Non. La seule idée à peu près solide, la seule contre laquelle, en tout cas, les éventuels ayants-droit-de-se-sentir-lésés (en gros, TF1 et M6) n’osent, pour le moment, pas protester de peur, j’imagine, d’attirer l’attention sur l’énorme cadeau qui leur a déjà été fait, la seule piste sur laquelle tout ce petit monde de grands réformateurs a l’air de se retrouver est, hélas, la plus absurde : taxer le surcroît d’écrans publicitaires dont on escompte qu’ils viendront dans le secteur privé quand on leur aura interdit l’accès aux chaînes publiques – la sagesse populaire, qui ne se trompe pas toujours, verra là l’illustration, au choix, de la parabole du serpent qui se mord la queue ou du comptable fou d’Alfred Jarry « pompant » les « phynances » qu’il a d’abord laissé filer ou, pour le dire plus simplement, récupérant d’une main ce qu’il a lâché de l’autre.

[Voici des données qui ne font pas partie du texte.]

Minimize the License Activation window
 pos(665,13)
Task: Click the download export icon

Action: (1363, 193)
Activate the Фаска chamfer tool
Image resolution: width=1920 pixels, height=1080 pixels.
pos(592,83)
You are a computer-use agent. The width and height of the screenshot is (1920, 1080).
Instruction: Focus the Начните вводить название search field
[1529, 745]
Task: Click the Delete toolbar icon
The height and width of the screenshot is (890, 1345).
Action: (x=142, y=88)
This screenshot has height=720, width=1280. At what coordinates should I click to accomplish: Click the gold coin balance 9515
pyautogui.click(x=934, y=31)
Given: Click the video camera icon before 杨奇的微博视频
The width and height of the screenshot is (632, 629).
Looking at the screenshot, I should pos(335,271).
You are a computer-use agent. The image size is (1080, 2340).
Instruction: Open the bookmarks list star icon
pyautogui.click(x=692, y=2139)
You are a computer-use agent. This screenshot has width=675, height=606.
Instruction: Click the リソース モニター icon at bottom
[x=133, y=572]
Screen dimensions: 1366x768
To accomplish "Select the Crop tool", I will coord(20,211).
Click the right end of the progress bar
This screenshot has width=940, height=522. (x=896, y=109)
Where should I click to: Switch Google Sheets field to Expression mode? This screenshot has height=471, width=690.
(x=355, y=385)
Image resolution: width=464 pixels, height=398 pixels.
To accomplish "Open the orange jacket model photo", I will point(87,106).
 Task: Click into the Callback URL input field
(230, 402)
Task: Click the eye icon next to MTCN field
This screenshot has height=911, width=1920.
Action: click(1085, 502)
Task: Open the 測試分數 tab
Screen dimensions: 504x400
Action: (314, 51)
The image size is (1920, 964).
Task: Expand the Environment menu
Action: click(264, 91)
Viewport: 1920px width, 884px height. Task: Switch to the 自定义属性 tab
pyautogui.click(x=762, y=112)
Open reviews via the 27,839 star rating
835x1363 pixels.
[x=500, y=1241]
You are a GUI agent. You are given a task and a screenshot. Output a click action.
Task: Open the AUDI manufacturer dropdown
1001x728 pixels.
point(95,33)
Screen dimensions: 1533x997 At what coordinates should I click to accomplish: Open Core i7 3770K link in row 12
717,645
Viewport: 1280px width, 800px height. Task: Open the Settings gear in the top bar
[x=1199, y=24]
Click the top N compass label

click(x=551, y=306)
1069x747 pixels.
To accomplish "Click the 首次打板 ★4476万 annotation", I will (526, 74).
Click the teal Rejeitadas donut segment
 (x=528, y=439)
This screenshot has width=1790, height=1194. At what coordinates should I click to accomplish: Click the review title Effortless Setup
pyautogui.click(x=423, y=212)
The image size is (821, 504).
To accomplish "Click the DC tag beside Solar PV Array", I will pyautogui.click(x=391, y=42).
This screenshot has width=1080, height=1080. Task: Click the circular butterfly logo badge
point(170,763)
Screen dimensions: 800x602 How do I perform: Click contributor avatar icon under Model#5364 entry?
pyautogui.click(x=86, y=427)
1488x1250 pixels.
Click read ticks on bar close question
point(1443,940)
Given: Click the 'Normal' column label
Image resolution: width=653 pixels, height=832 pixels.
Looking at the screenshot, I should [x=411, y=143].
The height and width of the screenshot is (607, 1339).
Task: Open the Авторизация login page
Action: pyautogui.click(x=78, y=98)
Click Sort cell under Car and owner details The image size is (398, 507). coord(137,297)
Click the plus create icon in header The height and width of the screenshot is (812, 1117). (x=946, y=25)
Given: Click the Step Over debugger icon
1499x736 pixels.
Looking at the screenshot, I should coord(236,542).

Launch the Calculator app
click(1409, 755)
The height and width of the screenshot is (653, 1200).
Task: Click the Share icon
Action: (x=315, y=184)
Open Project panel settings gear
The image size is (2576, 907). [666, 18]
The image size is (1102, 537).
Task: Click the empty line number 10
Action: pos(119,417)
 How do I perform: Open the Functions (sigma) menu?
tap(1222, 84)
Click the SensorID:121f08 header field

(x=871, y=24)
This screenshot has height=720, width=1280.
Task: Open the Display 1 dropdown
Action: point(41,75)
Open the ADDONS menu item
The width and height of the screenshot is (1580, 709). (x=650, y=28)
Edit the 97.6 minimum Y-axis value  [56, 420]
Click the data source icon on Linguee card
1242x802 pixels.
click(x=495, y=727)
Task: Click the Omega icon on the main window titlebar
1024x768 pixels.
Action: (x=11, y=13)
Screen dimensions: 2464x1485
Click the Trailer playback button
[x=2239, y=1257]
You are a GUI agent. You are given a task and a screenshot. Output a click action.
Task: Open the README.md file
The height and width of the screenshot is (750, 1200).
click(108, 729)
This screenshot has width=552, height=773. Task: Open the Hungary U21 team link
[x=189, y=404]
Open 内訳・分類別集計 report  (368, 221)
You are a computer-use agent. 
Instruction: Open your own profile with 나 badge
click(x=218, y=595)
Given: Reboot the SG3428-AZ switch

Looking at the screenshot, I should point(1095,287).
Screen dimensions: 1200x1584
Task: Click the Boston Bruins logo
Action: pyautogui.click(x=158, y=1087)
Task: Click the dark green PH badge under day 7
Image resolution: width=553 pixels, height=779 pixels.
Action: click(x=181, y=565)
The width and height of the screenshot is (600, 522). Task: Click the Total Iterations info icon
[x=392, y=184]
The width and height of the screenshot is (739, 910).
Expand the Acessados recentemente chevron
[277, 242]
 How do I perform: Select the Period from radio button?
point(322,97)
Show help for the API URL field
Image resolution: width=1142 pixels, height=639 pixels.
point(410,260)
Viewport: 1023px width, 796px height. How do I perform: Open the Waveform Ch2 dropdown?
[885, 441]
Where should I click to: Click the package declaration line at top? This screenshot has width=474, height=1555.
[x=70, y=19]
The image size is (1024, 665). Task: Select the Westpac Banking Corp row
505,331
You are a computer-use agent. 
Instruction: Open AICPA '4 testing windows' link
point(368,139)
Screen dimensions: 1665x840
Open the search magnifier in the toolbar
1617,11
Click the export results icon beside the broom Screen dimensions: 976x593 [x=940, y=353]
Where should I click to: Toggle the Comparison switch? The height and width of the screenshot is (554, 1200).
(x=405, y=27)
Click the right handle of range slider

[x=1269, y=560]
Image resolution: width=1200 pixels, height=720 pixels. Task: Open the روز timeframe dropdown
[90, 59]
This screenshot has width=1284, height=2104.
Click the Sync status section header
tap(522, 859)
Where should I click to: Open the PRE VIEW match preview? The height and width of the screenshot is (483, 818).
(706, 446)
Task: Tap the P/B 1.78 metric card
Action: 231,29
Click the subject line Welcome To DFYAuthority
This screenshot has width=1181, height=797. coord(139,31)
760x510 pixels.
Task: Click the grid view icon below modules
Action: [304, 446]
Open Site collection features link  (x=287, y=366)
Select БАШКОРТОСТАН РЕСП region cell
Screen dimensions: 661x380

Bref, la situation est alarmante.

Et l’on s’en alarme, ici, parce que la télé est plus que la télé ; parce que cette télé en particulier est, quoi que semblent en penser ceux qui ne la regardent pas et vont partout répétant, comme des automates, qu’» on ne voit pas la différence avec les chaînes privées » , un peu plus qu’une télé comme les autres ; et parce que laisser mettre en pièces la machine, oh certes pas sans défauts ni reproches, mais qui a tout de même, en quelques mois, mis à l’antenne un Cyrano, un Figaro, un documentaire sur la Shoah par balles, un Charlotte Corday, Maupassant, Vargas par Dayan, Guerre et Paix, du théâtre vivant, j’en passe, n’est peut-être pas l’idée du siècle.

Il n’est plus temps, en vérité, de se demander si Nicolas Sarkozy a eu raison ou non, le 8 janvier, de lancer son initiative pétard.

Et je laisse aux historiens de ce temps bizarre, plus long qu’on ne le croit, qu’est le temps de la télévision le soin de démêler le mystère de cette mutation transgénique : une idée longtemps nourrie, entre autres, par les amis de Pierre Bourdieu qui s’est tout à coup retrouvée, tel un haricot sauteur, dans la tête d’un président de la République qui projetait de liquider l’héritage de la pensée de 68.

L’urgence, la seule, est de décider – et vite.

L’enjeu, le seul, est d’inventer un modèle économique pérenne qui permette, aux côtés d’une chaîne que je connais bien, Arte, de consolider ce pôle d’images et de mots qu’on appelle un service public – et dont la déconstruction serait politiquement, culturellement, moralement, désastreuse.

Nos responsables mesurent-ils l’ampleur de la tâche qui leur incombe ?

Savent-ils qu’il y va, un peu, de la survie de cette espèce déjà menacée qu’est l’Homo democraticus ?

On ose l’espérer. Mais on tremble à la pensée que cette perspective puisse être prise, elle aussi, à la légère.